Screenshot grounding data
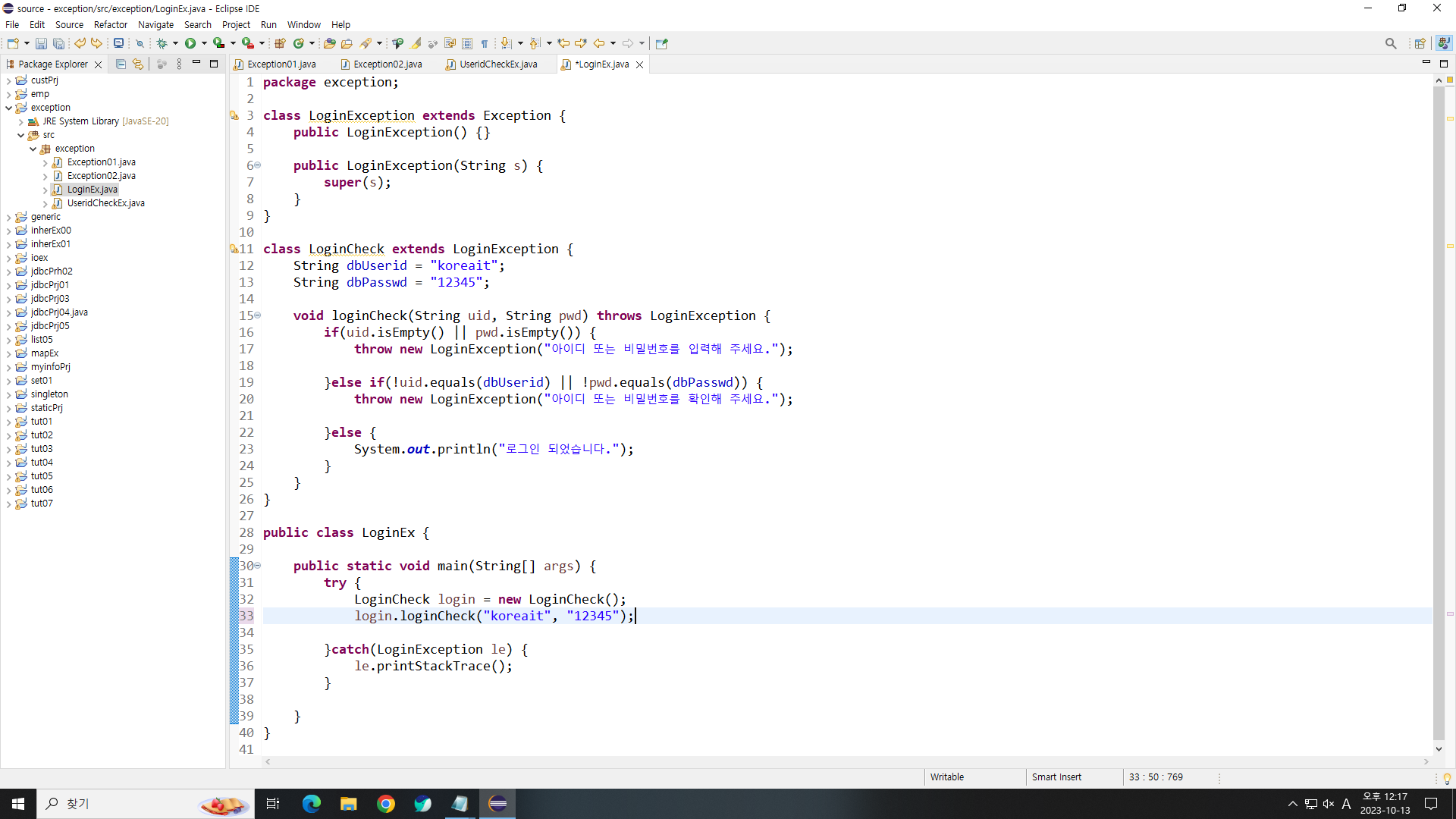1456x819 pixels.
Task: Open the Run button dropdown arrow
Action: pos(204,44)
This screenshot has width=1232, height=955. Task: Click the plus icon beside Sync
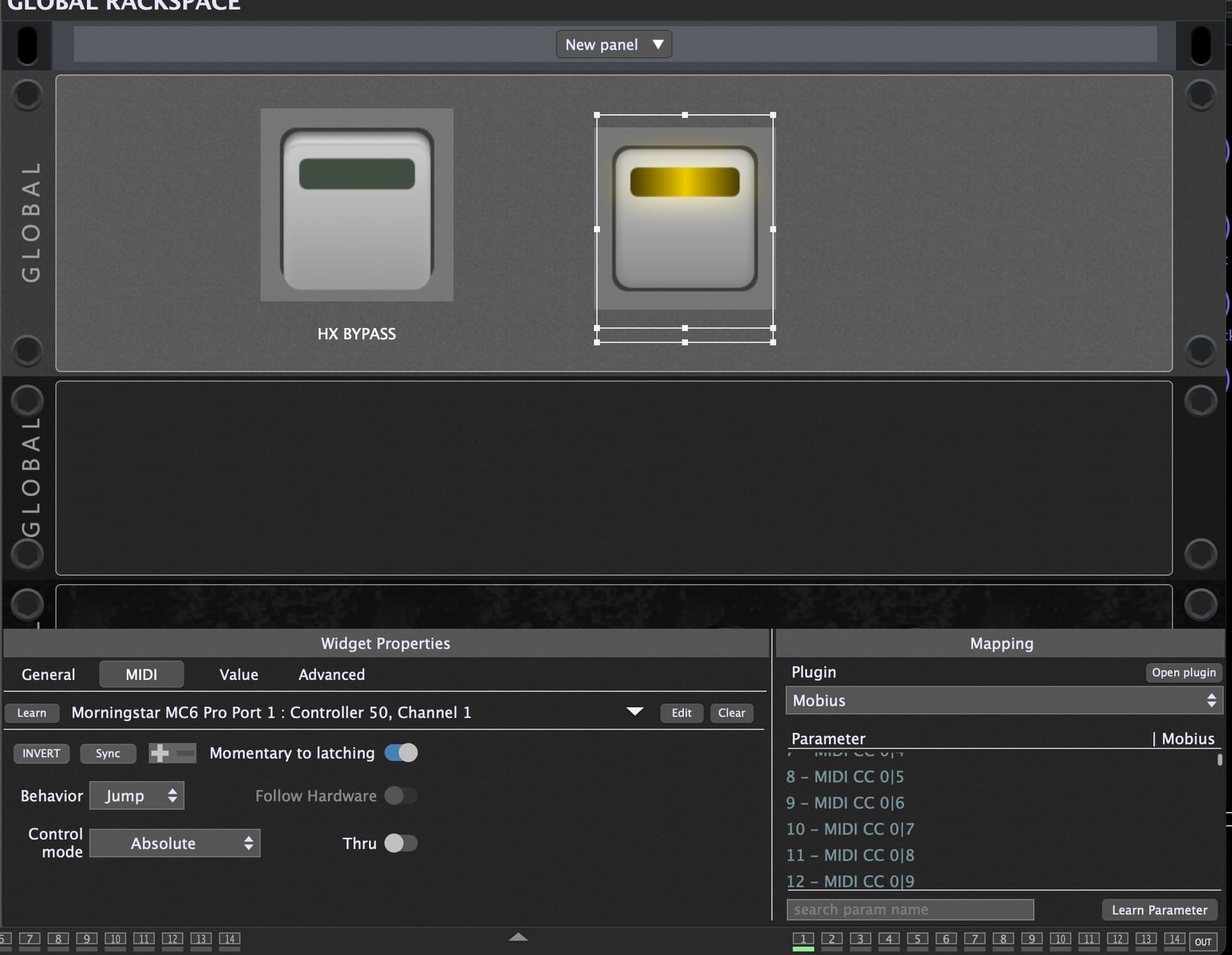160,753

TASK BRIEF: Leaving out all pictures, print exactly the lines above from the one containing "This screenshot has" through the last line of the entries.

SOLUTION TO THE PROBLEM:
This screenshot has width=1232, height=955. Task: Click the plus icon beside Sync
160,753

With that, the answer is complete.